Il rapporto tra la realtà e gli strumenti della sua rappresentazione, dalla comunicazione verbale all’arte visiva, guida la ricerca di Bertrand Lavier. Compiendo un’analisi che può essere paragonata agli studi sul linguaggio di Michel Foucault, nelle sue opere Lavier espone il continuo scollamento tra le cose e le parole che tentano di definirle. Attraverso i suoi lavori l’artista instaura un processo di destabilizzazione, tendendo a dimostrare, come egli stesso osserva, «che è il linguaggio a determinare il reale e non viceversa». Piuttosto che porsi come rassicuranti dispensatrici di un significato univoco, le sue opere spesso funzionano come trappole logiche. Mettendo in questione i criteri che separano la sfera artistica dalla vita quotidiana, Lavier adotta indifferentemente materiali appartenenti ai due ambiti. Dall’inizio degli anni Ottanta ricopre con pittura acrilica oggetti di uso comune, utilizzando gli stessi colori che caratterizzano ciascun dettaglio dell’oggetto prescelto. Il risultato è quello di conseguire una sorta di osmosi tra la pittura fluida e il solido sul quale essa viene stesa, producendo opere capaci di destabilizzare i confini tra la categoria della pittura e quella dell’oggetto.

 

In Steinway and Sons, 1987, l’artista usa un autentico pianoforte a coda prodotto dalla nota ditta americana. Privato della sua funzionalità, il pianoforte è coperto da pennellate larghe ma precise, evocative dell’ideale tocco pittorico che definisce il canone artistico moderno, da Van Gogh al gesto neo-espressionista. Al tempo stesso, la tautologia insita nell’idea di utilizzare la pittura quale verniciatura che ricopre fedelmente l’identico, sottrae drammaticità al gesto pittorico.

 

Un principio analogo è alla base dell’opera Ventomatic, 1982 nella quale un ventilatore è ricoperto da pennellate di pittura acrilica che reiterano il colore e i dettagli dell’oggetto. Anche in questo caso, inoltre, l’oggetto di partenza ha una funzionalità sonora che l’operazione artistica intenzionalmente nega. Ampliando la propria indagine agli spazi destinati a ospitare l’arte, Lavier estende la propria azione a dettagli architettonici delle sale museali, come nel caso di Fenêtre (Finestra), 1982-1996, realizzata su un infisso del Castello in concomitanza con la sua mostra personale.
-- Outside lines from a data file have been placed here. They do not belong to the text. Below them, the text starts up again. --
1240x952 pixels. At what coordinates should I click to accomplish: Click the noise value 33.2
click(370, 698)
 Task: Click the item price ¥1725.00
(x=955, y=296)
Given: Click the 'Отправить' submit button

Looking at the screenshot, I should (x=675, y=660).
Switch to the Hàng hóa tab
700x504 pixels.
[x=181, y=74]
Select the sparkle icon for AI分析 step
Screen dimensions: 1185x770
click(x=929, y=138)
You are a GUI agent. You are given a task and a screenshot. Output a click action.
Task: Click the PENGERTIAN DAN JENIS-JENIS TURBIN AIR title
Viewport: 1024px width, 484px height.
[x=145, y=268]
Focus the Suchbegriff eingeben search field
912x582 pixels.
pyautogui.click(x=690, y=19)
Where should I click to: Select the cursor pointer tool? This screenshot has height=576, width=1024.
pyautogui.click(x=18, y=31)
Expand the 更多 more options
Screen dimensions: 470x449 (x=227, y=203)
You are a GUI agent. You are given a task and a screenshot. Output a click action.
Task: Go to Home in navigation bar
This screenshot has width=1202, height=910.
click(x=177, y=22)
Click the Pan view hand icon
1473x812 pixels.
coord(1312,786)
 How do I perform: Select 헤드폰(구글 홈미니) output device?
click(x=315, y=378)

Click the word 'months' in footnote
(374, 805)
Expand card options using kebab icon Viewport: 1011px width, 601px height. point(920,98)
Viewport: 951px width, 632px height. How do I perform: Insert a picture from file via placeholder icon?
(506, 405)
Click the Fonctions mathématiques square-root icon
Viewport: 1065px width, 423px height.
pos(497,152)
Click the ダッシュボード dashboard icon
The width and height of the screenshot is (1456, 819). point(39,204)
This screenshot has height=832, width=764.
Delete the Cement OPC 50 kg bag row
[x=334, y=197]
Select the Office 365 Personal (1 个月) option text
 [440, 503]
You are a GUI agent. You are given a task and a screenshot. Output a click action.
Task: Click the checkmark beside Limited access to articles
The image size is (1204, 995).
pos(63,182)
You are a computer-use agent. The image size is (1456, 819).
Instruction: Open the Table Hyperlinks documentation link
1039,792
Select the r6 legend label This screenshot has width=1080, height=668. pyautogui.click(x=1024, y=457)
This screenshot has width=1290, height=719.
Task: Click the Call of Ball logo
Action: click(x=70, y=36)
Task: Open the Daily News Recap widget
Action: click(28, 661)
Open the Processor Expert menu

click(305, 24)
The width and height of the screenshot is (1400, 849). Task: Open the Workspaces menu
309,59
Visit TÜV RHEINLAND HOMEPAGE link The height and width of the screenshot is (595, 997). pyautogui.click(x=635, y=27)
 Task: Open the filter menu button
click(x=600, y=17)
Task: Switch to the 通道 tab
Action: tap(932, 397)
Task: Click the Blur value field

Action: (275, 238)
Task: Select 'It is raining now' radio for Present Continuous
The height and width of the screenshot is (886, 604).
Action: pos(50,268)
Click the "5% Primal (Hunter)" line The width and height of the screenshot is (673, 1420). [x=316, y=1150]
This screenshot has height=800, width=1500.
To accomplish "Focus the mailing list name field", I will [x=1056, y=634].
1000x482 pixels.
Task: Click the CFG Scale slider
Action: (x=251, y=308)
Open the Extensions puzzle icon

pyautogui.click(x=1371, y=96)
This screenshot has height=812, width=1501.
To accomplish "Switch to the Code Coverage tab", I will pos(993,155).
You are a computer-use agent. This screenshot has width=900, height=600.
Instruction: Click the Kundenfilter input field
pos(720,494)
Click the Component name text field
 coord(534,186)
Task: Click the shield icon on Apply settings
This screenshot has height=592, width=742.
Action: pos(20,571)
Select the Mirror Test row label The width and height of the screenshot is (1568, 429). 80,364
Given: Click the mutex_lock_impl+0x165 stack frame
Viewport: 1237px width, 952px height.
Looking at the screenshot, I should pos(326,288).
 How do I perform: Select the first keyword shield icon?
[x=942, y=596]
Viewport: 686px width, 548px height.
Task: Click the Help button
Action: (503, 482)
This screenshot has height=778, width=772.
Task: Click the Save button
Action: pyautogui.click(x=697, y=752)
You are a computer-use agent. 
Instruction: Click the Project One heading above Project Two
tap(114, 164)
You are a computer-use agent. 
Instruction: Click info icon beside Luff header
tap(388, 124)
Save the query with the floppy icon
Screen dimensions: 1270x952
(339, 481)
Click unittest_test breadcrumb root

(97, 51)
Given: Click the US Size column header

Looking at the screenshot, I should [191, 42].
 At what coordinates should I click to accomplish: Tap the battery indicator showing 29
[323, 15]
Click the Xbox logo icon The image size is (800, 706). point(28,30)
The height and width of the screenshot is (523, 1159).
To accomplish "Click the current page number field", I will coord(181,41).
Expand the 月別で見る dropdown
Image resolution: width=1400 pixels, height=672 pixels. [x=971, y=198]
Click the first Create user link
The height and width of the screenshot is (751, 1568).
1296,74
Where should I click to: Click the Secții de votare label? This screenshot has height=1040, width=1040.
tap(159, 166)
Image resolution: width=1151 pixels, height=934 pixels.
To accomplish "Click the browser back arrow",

Conformemente alla tecnica dell’artista, ogni dettaglio dell’oggetto è dipinto con lo stesso colore che lo caratterizza, inclusi i pannelli di vetro che sono ricoperti con pittura acrilica trasparente.

 

Un diverso ribaltamento delle convenzioni artistiche avviene in Mobymatic, 1993. Senza alcun intervento formale da parte dell’artista, l’opera presenta quale oggetto scultoreo un ciclomotore sinistrato. In questo caso, come in altre opere realizzate nello stesso anno, Lavier ripropone l’idea del ready-made – l’oggetto prelevato dalla vita e presentato in contesto artistico come originariamente fatto da Marcel Duchamp definendolo però ready-destroy. Diversamente da Duchamp, la scelta di Lavier si concentra infatti su oggetti fortemente connotati da possibili risvolti tragici: il ciclomotore vistosamente danneggiato rimanda a una storia drammatica, capace di provocare emozione. Il titolo dell’opera non legittima però nessuna narrativa precisa e ripete semplicemente il marchio di fabbrica dell’oggetto.

 

Intitolata con il marchio di fabbrica è anche l’opera Guzzini, 1996, costituita da lampade montate su rotaie elettriche. In questo caso, i materiali impiegati alludono al contesto della galleria o del museo, trasformando in opera alcuni dei complementi tecnici che solitamente la circondano ed esponendo uno spazio vuoto dove la luce emessa dalle lampade non illumina nulla.